By Judith Culp, CIDESCO Diplomat, NCEA Certified
One of the most exciting and daunting things an esthetician gets to do is to select the products for their practice. Whether this means selecting your new start up line, or adding a new product, the process requires careful consideration to prevent an expensive mistake. This is a lesson I learned from the hard school of life.
It is very easy for the decision making process to be guided by enthusiastic, well-meaning salespersons who love their product and are sure you will too. But when emotion gets involved, logic has a tendency to get lost. You first and foremost have to protect your business and your finances.
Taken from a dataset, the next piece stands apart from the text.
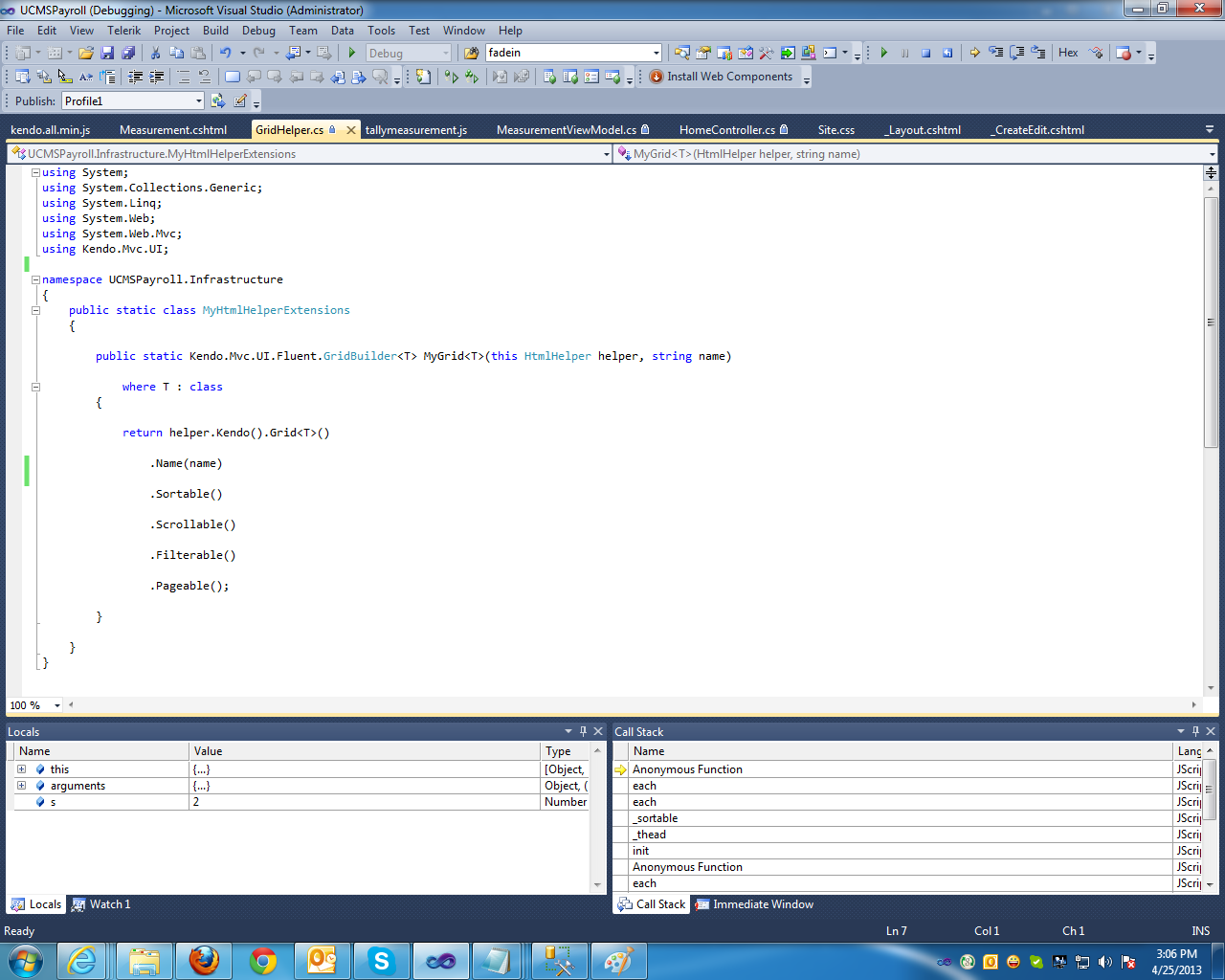Open the Debug menu
Viewport: 1225px width, 980px height.
258,31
It’s always good to take a step back, take a deep breath and think carefully about your decisions. Here are some tips to help guide making that decision.
1) First, what do you know about the product? What skin type and condition(s) is it designed to address? Have you looked at the technical data about the product? Will it do what the sales person says? Are they making realistic “cosmetic” claims? The FDA is coming down on companies who are making medical claims for cosmetic products. You don’t want the products you select to be in the middle of a legal argument that involves the FDA.
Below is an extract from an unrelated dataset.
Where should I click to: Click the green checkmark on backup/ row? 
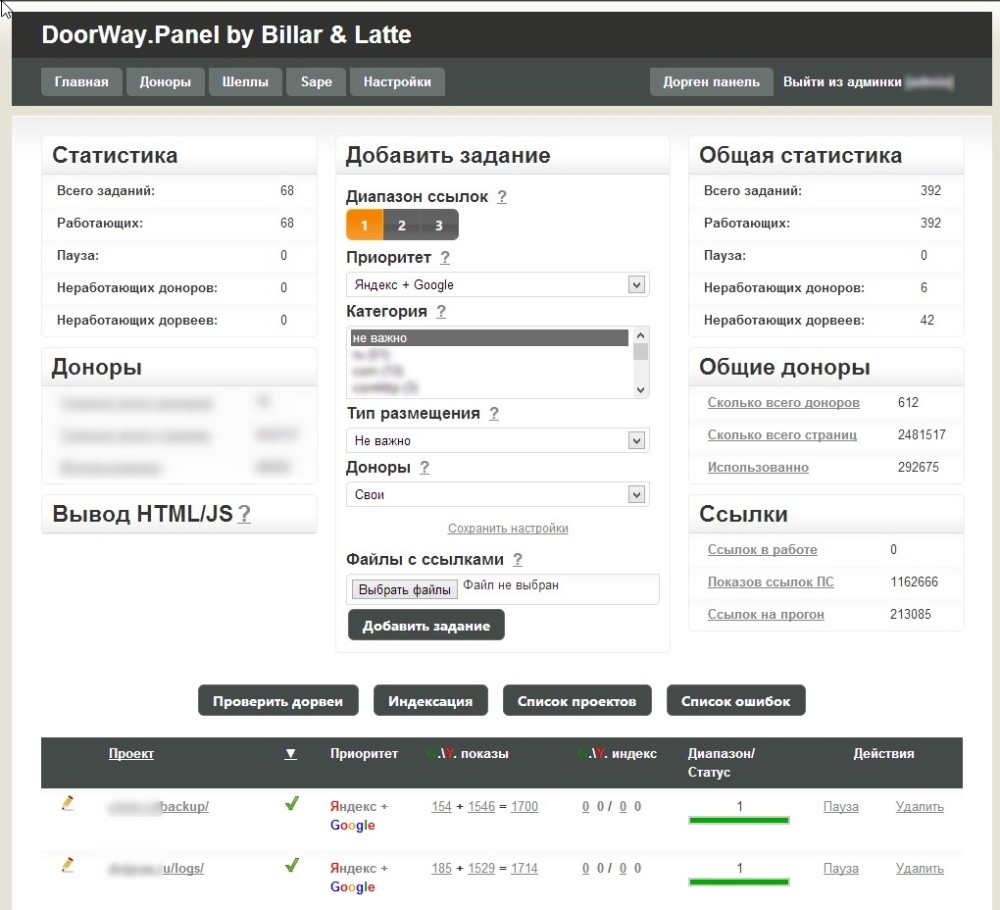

2) What do you know about the company? Are they stable and do they have a positive reputation for client support? What level of product training and product documentation is available? (Don’t forget to ask for MSDS sheets for all products you will be using for treatments and cleaning in your practice.) What is their opening order and reorder policy? If they have a high re-order requirement it could make it difficult if you are only after a specialty product.
3) Company policies: what are their rules for return? Products that go bad are rare, but I have seen it happen. How long is the shelf life? Can the product only be marketed in your clinic or can you offer it in your on-line store also? If you have out of town clients, on-line shopping capabilities can help keep your customers loyal.
What about price points? Can your clients afford this product? How will they value it? If your clients are very result oriented and you found a fabulous, luxurious pampering body lotion, they may not be as enthusiastic about purchasing as you hoped. If you are a clinic that offers discounted facials and market primarily via discount specials, those clients are looking for less expensive products and sale prices. Expensive peptide blends may not be the best choice for this group. There will always be exceptions but it is best to try and match the product to your philosophy and culture.
Look at the packaging. Does it fit the ambiance and style of your facility? Will it appeal to your customers? If there is fragrance does that match your client demographics? Teens to tend to like more fruity smells while more mature clients prefer a floral scent. If it is a fragrance free product does it smell nice? Most cosmetics need some additive to mask the naturally occurring ingredient smell. Just because it is a fabulous blend for your skin doesn’t mean the blend of ingredients will smell good. If you cater to maturing or boomer clients keep in mind they may dealing with arthritis or other dexterity issues. Some of the new pump containers may be more challenging if the buyer has painful joints or a loss of strength in their hands. If your clients travel a lot, are small “airline friendly” sizes available?